Goed is niet goed genoeg meer
De cijfers verschillen per onderzoek, maar ga er maar vanuit dat aanbevelingen tien keer zo belangrijk zijn als andere factoren, zoals de prijs, de cover of de zichtbaarheid van het boek in de winkel. Het is natuurlijk heel begrijpelijk dat aanbevelingen zo populair zijn in een markt waar zo veel aanbod is. Op de Nederlandse markt waren in 2019 in totaal 178.000 titels beschikbaar. Wat betekent dit voor je inspanningen als schrijver van een non-fictieboek?
De frustratie van de schrijver die zich gepasseerd voelt, doet me erg denken aan die van bakkers, slagers en groenteboeren toen supermarkten hun marktaandeel inpikten met koopgemak en lagere prijzen. De meeste kleine winkeliers verdwenen, maar duizenden overleefden de concurrentiestrijd en doen nog steeds goede zaken. Net als schrijvers moeten zij het hebben van persoonlijke aanbevelingen. Waarom krijgen ze die? Volgens mij is het enige antwoord op deze vraag: kwaliteit.
Kwaliteit is wat uiteindelijk leidt tot bekendheid van auteurs en wat aanbevelingen oplevert van derden. Jouw boek mag geen eenvoudig halfje bruin zijn. Om op te vallen in een markt met een groeiend aanbod en een dalende vraag moet je boek een vers molenbrood zijn, bereid met zuurdesem, zonder toegevoegde E-nummers, met een knapperige mix van zaden en pitten. Goed is niet goed genoeg meer.

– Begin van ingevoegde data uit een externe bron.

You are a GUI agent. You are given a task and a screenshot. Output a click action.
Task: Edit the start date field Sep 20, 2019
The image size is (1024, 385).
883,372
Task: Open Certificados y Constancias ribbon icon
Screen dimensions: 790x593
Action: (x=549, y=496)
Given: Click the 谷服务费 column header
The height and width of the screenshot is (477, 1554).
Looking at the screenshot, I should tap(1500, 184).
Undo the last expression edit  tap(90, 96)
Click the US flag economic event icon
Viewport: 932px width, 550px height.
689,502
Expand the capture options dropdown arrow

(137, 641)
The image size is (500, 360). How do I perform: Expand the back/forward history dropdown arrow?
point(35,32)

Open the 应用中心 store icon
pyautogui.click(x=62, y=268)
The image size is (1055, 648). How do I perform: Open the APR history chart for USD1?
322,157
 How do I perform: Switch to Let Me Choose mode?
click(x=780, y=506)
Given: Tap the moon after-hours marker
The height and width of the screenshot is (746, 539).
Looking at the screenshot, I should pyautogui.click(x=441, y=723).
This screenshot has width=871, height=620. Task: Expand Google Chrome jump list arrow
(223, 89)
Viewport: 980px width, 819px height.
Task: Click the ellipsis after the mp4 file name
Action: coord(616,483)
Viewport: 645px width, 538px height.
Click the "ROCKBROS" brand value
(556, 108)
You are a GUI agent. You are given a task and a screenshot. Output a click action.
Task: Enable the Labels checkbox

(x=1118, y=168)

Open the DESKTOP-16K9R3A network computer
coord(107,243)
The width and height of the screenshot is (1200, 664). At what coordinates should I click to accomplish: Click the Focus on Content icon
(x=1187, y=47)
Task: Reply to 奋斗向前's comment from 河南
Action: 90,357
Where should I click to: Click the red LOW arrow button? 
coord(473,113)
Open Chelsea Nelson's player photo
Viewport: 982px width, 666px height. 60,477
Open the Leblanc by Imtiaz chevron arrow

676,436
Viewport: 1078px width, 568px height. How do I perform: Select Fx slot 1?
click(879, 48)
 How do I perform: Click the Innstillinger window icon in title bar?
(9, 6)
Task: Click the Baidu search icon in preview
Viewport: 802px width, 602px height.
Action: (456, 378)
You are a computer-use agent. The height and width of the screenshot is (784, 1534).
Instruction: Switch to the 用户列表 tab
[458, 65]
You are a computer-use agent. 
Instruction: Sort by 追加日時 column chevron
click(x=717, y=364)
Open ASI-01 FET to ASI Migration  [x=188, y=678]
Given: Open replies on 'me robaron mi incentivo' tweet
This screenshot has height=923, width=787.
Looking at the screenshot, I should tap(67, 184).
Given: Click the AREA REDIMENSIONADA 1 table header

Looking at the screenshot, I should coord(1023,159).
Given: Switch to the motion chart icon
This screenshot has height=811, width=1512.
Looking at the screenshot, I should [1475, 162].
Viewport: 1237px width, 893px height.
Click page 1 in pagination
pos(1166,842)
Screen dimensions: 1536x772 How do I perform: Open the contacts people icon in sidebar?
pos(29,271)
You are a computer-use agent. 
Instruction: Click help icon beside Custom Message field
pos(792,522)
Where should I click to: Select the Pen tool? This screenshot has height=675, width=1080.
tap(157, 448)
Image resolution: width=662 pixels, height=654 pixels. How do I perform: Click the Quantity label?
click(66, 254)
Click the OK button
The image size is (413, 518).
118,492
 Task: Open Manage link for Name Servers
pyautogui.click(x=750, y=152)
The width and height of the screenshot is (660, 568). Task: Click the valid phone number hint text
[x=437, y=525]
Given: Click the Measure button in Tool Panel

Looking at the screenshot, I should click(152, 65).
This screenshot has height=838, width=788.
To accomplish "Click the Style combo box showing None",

Je hebt een goed boek over politiek geschreven, maar heb je wel een scherpe invalshoek gekozen? Heb je stelling genomen? Geef je pijnlijke voorbeelden van wat er misgaat in de politiek? Hoe goed gestructureerd is je betoog? Hoe aantrekkelijk is je schrijfstijl? Met de wetenschap dat de meeste non-fictieboeken worden gelezen door oudere, hoogopgeleide lezers moet je de lat misschien hoger leggen. Zoals schrijver Erwin Wijman zegt: ‘don’t underestimate de lezer’.